Dataset rows
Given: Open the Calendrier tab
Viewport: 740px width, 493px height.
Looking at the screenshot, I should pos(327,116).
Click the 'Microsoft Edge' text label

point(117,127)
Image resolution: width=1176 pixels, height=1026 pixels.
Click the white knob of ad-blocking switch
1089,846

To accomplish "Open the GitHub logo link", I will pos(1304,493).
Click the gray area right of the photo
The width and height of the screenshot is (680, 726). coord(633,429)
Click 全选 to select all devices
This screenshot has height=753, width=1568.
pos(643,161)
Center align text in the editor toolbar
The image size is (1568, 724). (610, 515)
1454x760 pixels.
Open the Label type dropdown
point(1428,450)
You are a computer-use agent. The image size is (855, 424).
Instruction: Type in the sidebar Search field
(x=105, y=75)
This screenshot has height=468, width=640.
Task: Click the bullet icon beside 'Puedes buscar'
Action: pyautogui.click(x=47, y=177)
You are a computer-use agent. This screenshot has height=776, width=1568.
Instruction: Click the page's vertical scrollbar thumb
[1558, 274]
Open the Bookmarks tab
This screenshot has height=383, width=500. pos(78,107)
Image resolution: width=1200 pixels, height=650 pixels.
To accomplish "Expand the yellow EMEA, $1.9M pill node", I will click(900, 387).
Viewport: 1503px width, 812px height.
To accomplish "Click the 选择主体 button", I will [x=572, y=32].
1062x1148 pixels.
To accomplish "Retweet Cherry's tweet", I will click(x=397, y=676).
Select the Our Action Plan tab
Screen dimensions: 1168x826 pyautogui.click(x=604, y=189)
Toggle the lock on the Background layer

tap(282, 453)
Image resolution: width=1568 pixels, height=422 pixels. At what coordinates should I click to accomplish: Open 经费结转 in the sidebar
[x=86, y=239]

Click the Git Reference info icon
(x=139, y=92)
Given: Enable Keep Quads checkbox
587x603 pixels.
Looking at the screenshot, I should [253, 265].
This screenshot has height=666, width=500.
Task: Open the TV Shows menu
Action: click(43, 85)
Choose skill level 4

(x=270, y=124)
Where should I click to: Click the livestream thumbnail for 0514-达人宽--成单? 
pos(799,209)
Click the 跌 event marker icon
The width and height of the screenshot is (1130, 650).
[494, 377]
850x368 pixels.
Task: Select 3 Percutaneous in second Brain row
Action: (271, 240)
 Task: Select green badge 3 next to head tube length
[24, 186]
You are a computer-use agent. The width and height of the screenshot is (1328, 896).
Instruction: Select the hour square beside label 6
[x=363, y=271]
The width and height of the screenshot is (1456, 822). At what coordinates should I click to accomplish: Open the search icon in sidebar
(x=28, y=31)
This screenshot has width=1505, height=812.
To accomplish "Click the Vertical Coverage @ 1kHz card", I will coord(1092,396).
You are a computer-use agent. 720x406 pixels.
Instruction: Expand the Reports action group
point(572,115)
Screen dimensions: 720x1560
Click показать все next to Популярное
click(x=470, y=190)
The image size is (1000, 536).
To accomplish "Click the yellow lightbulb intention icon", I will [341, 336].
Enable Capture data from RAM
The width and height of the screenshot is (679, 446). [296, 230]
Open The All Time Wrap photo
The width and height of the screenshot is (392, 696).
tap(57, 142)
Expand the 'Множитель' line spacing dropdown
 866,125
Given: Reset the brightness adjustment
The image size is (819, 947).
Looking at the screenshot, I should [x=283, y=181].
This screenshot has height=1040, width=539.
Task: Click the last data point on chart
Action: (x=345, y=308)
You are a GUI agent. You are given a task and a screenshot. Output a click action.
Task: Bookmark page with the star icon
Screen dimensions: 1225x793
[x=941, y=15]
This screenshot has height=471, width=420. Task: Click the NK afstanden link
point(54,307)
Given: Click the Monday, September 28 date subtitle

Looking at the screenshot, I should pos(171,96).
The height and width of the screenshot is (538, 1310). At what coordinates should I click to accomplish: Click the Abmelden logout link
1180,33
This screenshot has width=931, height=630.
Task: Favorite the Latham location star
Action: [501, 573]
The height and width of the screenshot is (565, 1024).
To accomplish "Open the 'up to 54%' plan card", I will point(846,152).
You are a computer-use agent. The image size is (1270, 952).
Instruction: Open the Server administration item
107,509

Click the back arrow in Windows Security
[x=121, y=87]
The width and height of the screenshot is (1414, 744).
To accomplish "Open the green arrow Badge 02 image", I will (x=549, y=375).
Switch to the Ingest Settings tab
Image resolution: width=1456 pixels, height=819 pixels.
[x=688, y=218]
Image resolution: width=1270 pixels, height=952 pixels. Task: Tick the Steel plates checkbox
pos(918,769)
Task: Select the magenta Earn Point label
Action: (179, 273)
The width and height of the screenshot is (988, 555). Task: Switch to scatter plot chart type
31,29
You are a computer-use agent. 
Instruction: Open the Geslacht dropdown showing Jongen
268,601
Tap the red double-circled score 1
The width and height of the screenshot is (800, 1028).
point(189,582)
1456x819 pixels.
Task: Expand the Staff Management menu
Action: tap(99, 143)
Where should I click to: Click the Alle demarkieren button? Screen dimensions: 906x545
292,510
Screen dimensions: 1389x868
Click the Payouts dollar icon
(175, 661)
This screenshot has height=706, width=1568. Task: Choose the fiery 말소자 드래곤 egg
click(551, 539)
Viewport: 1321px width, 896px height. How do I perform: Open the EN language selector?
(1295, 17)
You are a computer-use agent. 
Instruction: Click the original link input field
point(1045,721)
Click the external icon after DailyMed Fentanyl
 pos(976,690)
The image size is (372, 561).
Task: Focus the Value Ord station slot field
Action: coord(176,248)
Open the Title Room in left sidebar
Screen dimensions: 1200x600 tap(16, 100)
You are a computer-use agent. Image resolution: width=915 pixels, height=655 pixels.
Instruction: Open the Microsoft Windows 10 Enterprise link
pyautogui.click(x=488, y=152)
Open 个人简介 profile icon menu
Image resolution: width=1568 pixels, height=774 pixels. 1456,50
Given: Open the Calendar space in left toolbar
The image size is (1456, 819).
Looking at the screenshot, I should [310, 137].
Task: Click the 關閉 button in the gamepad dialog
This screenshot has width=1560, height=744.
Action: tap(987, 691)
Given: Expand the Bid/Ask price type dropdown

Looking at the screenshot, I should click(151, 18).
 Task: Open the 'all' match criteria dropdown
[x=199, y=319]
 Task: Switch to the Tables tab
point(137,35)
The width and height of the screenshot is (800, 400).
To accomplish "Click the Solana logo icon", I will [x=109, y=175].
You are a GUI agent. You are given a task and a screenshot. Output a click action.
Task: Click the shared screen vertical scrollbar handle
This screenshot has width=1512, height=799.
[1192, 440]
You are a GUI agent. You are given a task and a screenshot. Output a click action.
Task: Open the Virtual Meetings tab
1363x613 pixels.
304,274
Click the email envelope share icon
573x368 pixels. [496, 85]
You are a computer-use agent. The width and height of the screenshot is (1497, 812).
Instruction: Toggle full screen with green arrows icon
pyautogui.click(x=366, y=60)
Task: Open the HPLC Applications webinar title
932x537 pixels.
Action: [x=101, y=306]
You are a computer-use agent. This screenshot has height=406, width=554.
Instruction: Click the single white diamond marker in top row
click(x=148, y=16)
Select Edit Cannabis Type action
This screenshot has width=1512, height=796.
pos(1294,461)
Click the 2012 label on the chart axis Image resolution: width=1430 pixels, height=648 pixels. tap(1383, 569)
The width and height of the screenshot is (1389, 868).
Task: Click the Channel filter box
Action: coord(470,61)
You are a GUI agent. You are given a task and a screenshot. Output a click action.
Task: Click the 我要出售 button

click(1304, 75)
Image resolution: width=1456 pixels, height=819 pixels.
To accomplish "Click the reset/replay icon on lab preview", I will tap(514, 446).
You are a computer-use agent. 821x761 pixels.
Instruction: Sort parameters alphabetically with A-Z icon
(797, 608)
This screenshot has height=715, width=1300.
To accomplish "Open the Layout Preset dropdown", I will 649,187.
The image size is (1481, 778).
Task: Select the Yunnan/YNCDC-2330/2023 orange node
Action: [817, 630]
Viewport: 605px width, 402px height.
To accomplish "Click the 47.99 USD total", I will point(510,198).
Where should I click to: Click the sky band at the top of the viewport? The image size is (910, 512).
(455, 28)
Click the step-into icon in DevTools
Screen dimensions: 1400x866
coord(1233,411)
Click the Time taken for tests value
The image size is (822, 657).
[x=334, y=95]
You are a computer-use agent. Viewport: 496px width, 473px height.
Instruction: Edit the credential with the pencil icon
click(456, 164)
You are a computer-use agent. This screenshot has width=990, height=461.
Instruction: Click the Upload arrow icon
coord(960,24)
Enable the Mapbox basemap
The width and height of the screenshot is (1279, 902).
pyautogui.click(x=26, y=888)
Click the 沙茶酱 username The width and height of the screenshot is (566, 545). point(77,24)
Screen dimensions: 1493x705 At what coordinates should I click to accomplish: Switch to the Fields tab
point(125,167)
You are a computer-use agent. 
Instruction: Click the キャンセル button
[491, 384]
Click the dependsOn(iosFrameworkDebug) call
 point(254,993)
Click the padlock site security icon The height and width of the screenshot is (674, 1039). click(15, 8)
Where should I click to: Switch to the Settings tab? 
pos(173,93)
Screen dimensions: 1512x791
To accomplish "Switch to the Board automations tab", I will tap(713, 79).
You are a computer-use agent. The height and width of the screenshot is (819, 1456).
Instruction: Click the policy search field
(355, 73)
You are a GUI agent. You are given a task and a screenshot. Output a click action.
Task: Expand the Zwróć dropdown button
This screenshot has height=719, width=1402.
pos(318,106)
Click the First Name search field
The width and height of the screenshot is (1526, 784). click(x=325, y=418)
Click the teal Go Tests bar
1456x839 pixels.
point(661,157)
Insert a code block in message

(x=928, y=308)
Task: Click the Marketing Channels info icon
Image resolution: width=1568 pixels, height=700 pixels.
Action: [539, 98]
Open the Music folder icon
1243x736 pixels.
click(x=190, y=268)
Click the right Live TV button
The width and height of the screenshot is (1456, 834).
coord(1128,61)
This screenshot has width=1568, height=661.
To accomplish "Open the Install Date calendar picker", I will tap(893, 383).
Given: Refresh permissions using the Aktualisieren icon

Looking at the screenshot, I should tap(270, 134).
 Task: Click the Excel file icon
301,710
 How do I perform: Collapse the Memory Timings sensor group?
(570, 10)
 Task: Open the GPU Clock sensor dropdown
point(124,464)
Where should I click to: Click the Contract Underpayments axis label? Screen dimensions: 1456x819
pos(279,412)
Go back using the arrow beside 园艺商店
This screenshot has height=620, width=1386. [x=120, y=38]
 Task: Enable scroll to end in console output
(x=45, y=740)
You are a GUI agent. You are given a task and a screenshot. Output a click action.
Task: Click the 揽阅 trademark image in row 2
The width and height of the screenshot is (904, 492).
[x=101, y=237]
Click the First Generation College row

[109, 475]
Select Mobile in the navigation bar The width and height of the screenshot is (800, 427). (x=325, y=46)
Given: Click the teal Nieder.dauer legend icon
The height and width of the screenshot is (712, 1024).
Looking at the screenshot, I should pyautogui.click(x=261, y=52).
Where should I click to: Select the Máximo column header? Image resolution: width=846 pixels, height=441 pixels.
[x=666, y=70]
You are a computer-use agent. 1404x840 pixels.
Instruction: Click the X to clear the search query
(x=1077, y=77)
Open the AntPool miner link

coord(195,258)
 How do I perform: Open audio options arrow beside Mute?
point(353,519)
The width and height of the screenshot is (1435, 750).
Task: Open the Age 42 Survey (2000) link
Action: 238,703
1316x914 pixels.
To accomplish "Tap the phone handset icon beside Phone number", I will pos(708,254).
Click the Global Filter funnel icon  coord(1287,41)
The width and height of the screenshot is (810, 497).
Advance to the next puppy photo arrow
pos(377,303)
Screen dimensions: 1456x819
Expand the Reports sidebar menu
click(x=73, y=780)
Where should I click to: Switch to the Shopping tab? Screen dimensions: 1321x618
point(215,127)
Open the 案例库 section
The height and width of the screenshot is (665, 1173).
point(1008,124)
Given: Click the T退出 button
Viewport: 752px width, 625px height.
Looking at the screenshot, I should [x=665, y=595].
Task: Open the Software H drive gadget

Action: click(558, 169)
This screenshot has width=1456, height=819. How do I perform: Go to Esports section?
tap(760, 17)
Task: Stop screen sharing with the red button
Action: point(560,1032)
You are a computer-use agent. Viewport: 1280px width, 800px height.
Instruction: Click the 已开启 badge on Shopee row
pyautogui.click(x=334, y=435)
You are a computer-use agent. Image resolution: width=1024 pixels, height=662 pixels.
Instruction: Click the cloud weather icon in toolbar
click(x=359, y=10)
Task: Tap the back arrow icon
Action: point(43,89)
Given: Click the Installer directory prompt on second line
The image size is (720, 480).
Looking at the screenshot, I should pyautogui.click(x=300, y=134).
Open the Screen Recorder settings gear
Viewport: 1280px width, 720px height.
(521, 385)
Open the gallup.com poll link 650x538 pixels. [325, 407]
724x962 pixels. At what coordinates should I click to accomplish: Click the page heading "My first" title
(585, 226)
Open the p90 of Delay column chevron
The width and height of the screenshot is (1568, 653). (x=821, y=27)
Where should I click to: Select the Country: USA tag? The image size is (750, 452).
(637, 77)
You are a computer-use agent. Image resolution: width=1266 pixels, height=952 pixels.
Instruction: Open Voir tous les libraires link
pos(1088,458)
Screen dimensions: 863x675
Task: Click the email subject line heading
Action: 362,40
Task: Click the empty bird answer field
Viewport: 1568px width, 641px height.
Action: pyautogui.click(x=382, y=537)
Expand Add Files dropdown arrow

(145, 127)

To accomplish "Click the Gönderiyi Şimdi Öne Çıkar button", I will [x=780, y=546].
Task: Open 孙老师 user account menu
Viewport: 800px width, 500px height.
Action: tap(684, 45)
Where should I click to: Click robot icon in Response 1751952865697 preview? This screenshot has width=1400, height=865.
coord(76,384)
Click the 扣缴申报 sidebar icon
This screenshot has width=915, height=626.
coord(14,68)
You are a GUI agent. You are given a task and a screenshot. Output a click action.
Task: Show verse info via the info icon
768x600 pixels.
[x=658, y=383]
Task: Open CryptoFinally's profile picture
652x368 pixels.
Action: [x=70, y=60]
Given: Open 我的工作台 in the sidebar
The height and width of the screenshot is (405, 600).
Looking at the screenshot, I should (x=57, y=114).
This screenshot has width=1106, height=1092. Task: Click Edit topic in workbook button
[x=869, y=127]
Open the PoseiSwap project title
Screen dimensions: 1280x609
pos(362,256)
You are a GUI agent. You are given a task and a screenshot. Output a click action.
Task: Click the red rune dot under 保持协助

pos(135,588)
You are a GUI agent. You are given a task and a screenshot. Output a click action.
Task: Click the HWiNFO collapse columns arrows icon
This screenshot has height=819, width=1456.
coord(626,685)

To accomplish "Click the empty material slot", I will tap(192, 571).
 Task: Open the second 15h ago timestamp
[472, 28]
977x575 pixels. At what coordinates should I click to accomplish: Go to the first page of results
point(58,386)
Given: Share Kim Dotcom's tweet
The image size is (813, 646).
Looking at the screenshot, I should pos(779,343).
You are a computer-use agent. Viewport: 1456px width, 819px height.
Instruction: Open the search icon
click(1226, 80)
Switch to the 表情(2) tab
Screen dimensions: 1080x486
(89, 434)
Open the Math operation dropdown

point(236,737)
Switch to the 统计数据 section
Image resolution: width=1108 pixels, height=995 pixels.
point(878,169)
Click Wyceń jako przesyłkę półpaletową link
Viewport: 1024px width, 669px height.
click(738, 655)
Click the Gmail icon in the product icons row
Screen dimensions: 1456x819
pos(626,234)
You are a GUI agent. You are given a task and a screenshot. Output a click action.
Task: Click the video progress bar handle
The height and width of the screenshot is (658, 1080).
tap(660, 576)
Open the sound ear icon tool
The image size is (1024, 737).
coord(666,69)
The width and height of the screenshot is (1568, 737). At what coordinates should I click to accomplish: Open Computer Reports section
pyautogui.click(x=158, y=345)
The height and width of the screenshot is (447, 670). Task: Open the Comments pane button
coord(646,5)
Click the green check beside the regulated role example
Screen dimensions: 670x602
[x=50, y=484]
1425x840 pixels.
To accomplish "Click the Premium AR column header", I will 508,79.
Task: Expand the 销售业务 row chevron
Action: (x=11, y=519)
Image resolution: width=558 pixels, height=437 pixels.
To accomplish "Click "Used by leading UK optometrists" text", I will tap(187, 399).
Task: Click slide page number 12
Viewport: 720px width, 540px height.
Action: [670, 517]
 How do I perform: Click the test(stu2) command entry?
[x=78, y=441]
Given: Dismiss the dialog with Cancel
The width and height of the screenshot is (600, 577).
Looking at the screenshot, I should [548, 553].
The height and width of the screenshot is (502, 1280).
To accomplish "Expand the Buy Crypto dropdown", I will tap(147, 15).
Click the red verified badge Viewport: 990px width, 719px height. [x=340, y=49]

■ What is needed
Substitute "Exports" for "Reports" in the entries starting at the line containing "Click the 跌 event marker icon" and ending at the line containing "point(572,115)", and return only those lines with nothing else changed.

■ Response
Click the 跌 event marker icon
The width and height of the screenshot is (1130, 650).
[494, 377]
850x368 pixels.
Task: Select 3 Percutaneous in second Brain row
Action: (271, 240)
 Task: Select green badge 3 next to head tube length
[24, 186]
You are a computer-use agent. The width and height of the screenshot is (1328, 896).
Instruction: Select the hour square beside label 6
[x=363, y=271]
The width and height of the screenshot is (1456, 822). At what coordinates should I click to accomplish: Open the search icon in sidebar
(x=28, y=31)
This screenshot has width=1505, height=812.
To accomplish "Click the Vertical Coverage @ 1kHz card", I will coord(1092,396).
You are a computer-use agent. 720x406 pixels.
Instruction: Expand the Exports action group
point(572,115)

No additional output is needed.